WHAT NEEDS TO BE DONE: Each line in the records below, from the one that contains "The width and" to the one that contains "Task: Click the Format Gallery >> button", should be reproduced exactly, the first and last included.

DATA EXCERPTS:

Content starts

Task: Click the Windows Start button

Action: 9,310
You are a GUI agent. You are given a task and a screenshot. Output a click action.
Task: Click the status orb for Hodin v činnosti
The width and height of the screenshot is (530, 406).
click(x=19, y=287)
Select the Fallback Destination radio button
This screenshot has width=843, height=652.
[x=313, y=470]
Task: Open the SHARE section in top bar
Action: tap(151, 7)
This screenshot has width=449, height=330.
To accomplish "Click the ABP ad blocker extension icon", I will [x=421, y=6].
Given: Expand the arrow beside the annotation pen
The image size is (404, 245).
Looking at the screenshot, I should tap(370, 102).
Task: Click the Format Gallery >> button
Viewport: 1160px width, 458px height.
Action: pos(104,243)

Content ends
Content starts

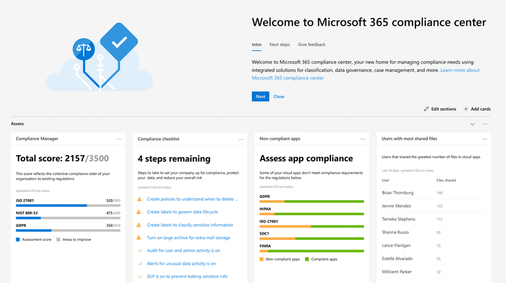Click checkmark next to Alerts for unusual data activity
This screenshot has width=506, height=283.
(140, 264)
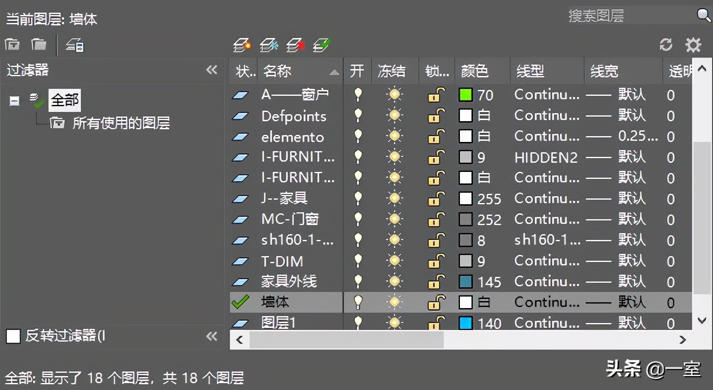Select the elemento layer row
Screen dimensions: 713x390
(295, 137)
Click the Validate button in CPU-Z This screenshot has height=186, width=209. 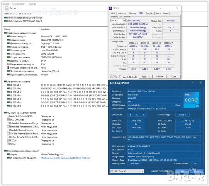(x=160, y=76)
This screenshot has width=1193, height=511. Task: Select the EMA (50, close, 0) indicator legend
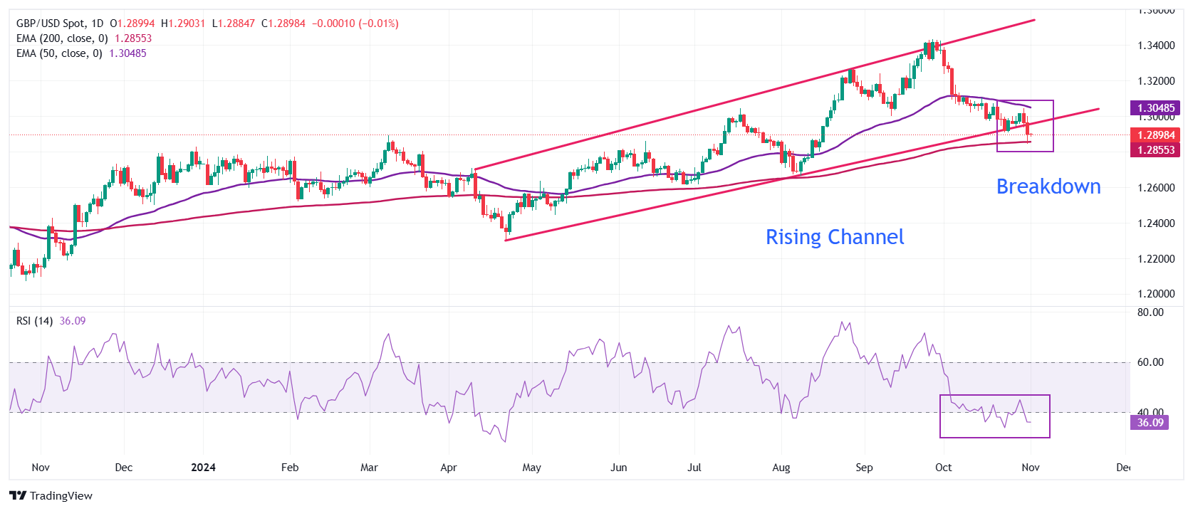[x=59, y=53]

Content ends
Content starts

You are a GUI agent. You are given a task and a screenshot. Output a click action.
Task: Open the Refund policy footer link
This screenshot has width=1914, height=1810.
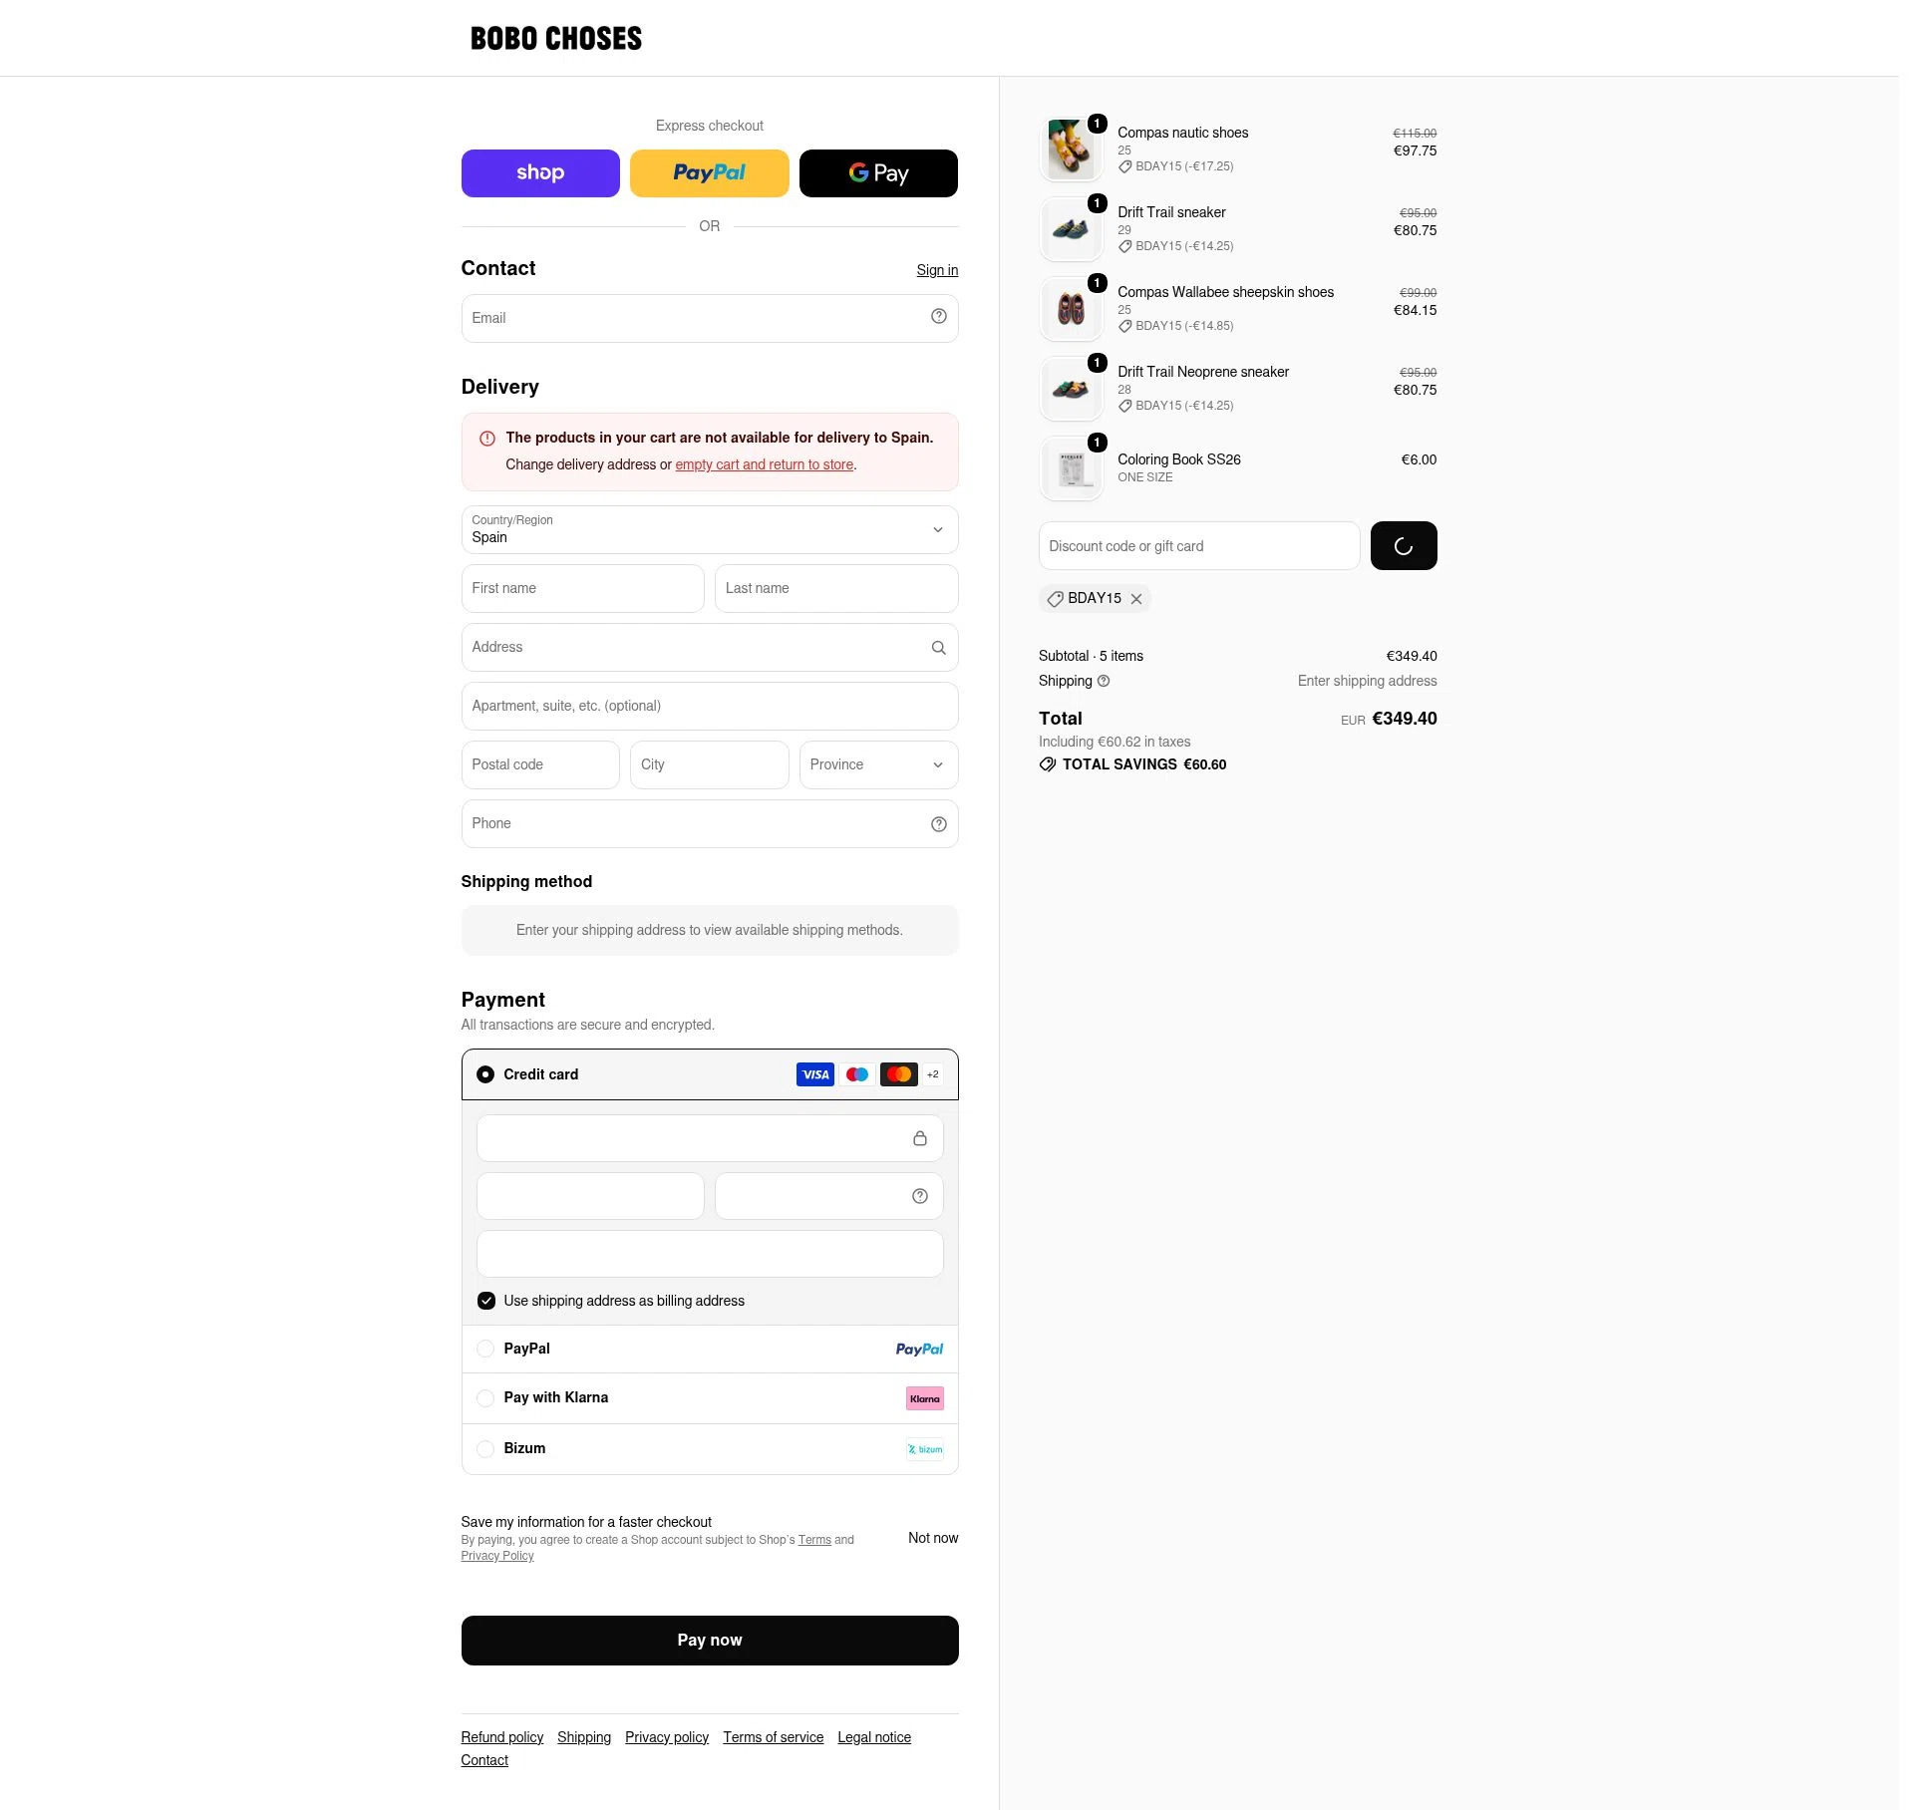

Content ends

ANSWER TO THIS TASK:
The width and height of the screenshot is (530, 406).
click(x=19, y=287)
Select the Fallback Destination radio button
This screenshot has width=843, height=652.
[x=313, y=470]
Task: Open the SHARE section in top bar
Action: tap(151, 7)
This screenshot has width=449, height=330.
To accomplish "Click the ABP ad blocker extension icon", I will [x=421, y=6].
Given: Expand the arrow beside the annotation pen
The image size is (404, 245).
Looking at the screenshot, I should tap(370, 102).
Task: Click the Format Gallery >> button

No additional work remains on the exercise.